9.3.9. defina, por meio de projetos e demais peças técnicas, os elementos necessários à caracterização adequada e suficiente das intervenções que serão previstas no Caderno de Obrigações para minimização dos conflitos urbanos (…)

9.3.10. caso apure ágio após serem promovidos os ajustes que impactam no fluxo de caixa da modelagem econômico financeira, adote mecanismos para cobrá-lo do concessionário, a título de pagamento de outorga, não podendo tais valores serem internalizado pela concessionária para aplicação em investimentos indefinidos, sob o risco de configurar infringência aos princípios constitucionais da legalidade, da universalidade, do interesse público, da eficiência e da economicidade, bem assim ao art. 104, inciso II, da Lei 10.406/2002 e art. 7º da Lei 13.448/2016 (seção V do Voto);

(…)

Material fornecido
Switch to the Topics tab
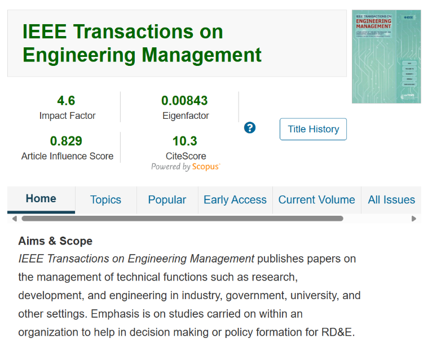 (x=105, y=200)
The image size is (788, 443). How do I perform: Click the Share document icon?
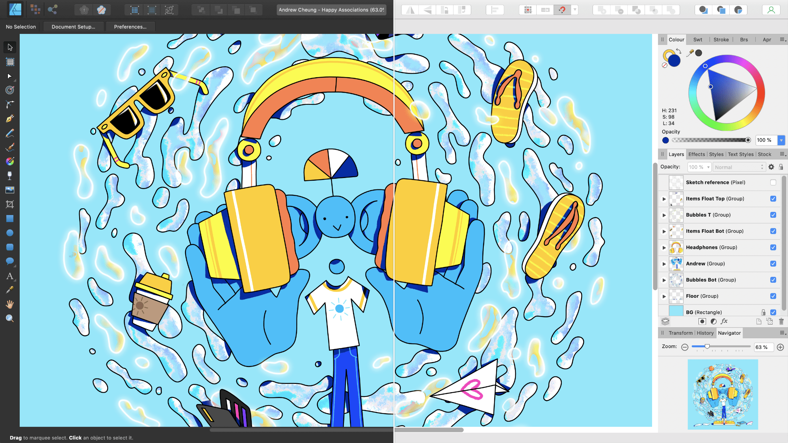(x=52, y=10)
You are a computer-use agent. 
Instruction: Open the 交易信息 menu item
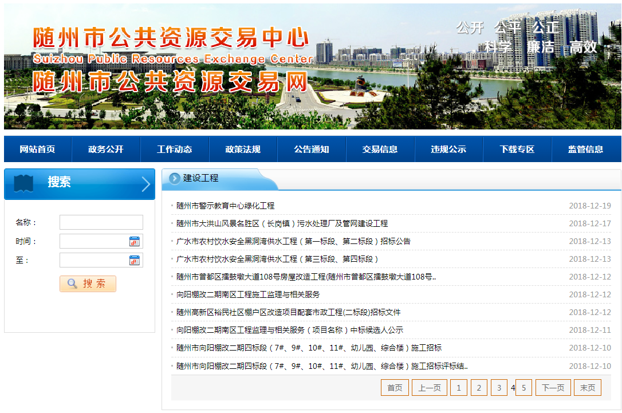380,150
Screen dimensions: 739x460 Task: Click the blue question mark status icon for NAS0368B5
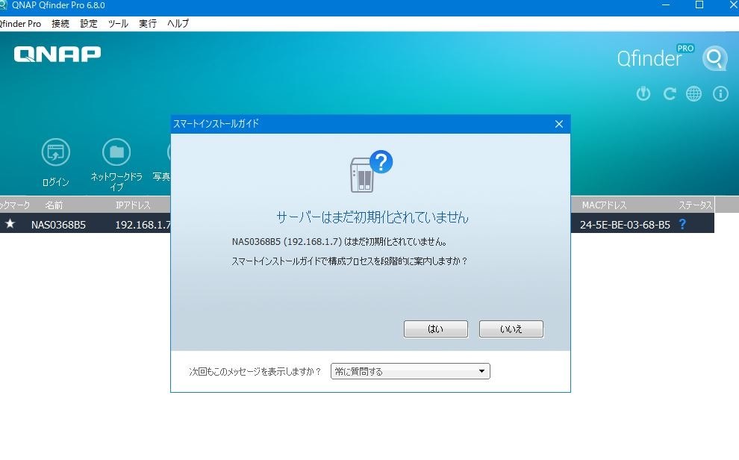click(684, 224)
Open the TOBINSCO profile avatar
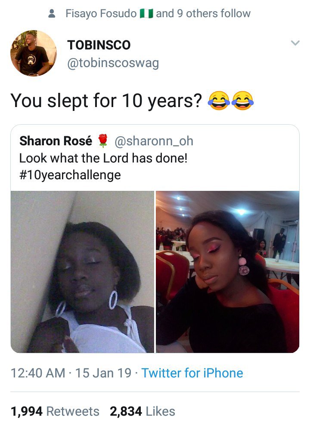Viewport: 310px width, 426px height. pyautogui.click(x=34, y=53)
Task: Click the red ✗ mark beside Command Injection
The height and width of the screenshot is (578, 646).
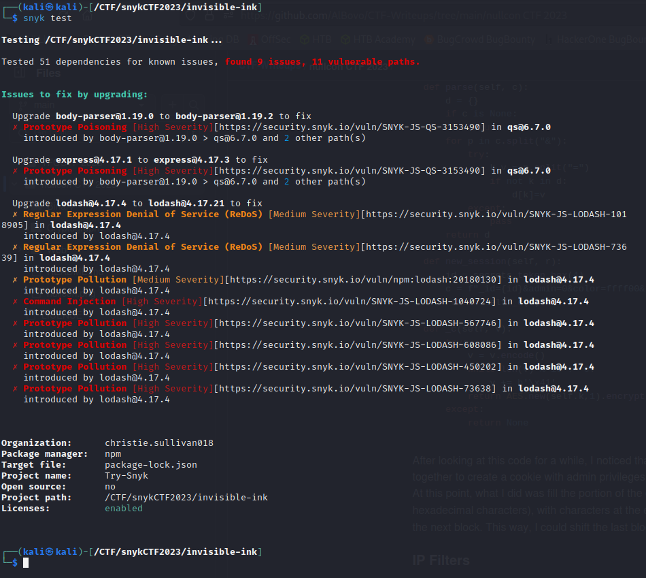Action: point(15,302)
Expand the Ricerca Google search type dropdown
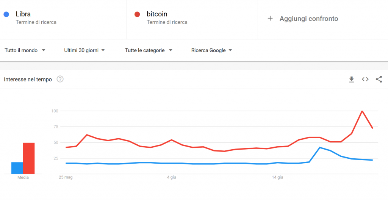This screenshot has width=388, height=200. click(x=212, y=50)
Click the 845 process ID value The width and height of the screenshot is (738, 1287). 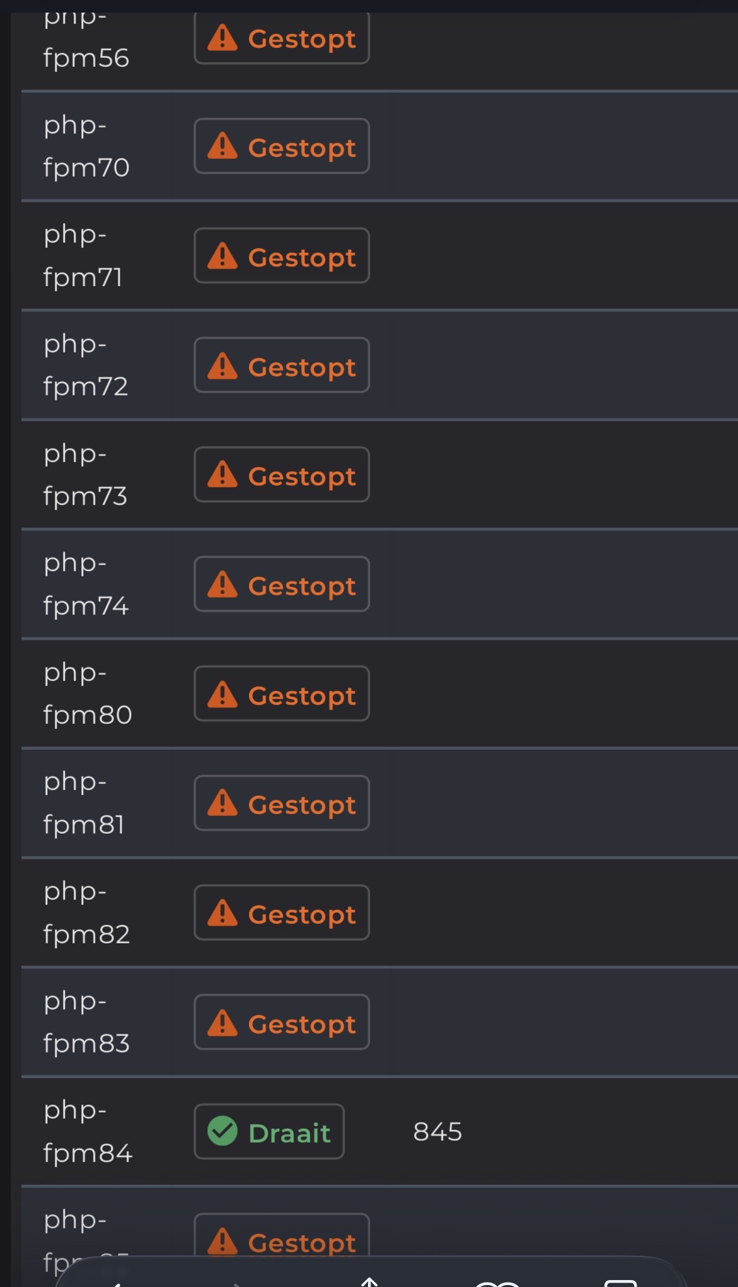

Enunciado escrito 1
Relacione todos os princípios constitucionais citados no trecho do documento.
Enunciado escrito 2
Indique se cada afirmação abaixo está de acordo com o trecho do documento, respondendo sim ou não e citando as palavras que o confirmam:
(a) A concessionária pode internalizar o ágio para aplicá-lo em investimentos indefinidos.
(b) O ágio apurado deve ser cobrado do concessionário a título de pagamento de outorga.
(c) As intervenções destinadas à minimização dos conflitos urbanos serão previstas no Caderno de Obrigações.

Resposta completa 1
- legalidade
- universalidade
- interesse público
- eficiência
- economicidade

Resposta completa 2
(a) Não: "não podendo tais valores serem internalizado pela concessionária para aplicação em investimentos indefinidos".
(b) Sim: "adote mecanismos para cobrá-lo do concessionário, a título de pagamento de outorga".
(c) Sim: "intervenções que serão previstas no Caderno de Obrigações para minimização dos conflitos urbanos".